(Hartley and Hunter) – Responses of the forest bird community to gap-harvests were studied from 1995-1998. Depending on the timing of the initial harvest, avian communities in each research area were censused up to 1-3 years before and 1‑3 years after harvest. No significant changes in community composition, species richness, or density of bird populations were detected. Few pioneer bird species were captured. This lack of response may result from the small size of the treatment areas, from the relatively narrow range of the gap sizes created (110 – 2170 m2), or from the use of retention trees in the harvested gaps. This pattern may change greatly after the next gap-expansion harvests in 2005-2008.
The effect of gap harvests treatments on bird communities was examined from 1995-98. How treatments affected breeding songbird abundance, richness, and site-fidelity over four consecutive summers, including 1-3 years before and after each site was harvested, were examined. The ability to detect treatment effects was limited by the small number of replicates, but power analyses indicated that given the experimental design and observed variability, there was a high (>80%) probability to detect 20-30% differences in overall abundance among treatment groups. There was no evidence that gap harvests caused changes of this magnitude, or affected densities of individual species, avian richness, or which species were most abundant before versus after treatment. Annual variations in densities were much stronger than differences between treatment groups.
Of 96 male Hermit Thrushes and 74 male Ovenbirds captured within sites, an average of 62% and 28% of respective males were recaptured annually. Of these, 90% of male Hermit Thrushes and 94% of male Ovenbirds were recaptured on the same site in successive years, regardless of the site’s treatment status. However, there was a significantly higher tendency for Hermit Thrush to disperse to new sites if they were previously captured on treated versus control sites.
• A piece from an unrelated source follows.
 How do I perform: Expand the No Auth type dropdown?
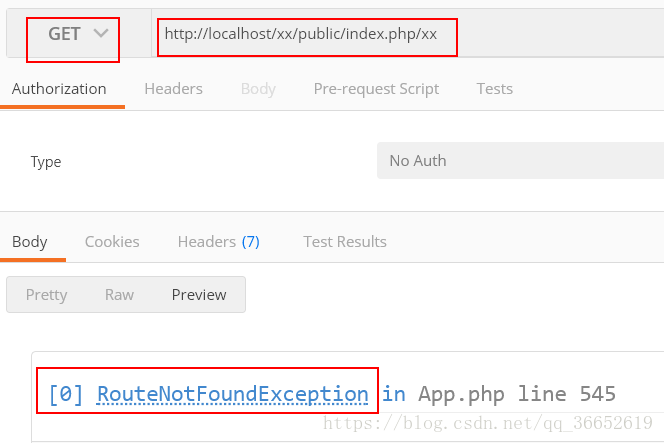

Based on the results, it was argued that annual fluctuations in bird densities may be driven largely by predator (i.e., red squirrel, Tamiasciurus hudsonicus) population dynamics. Previous research has shown that avian nest-predation by red squirrels strongly affects local breeding productivity of birds, and that red squirrel populations are regionally synchronous. Four lines of evidence were consistent with the premise that squirrel population fluctuations can affect bird populations over large areas. Squirrel populations in the PEF peaked in 1995 and crashed in 1996, while bird densities decreased from 1995 to 1996, then increased sharply from 1996 to 1997. Breeding Bird Survey data showed a similar pattern of avian population change (especially for coniferous-forest birds) from 1995-1997 at much larger scales.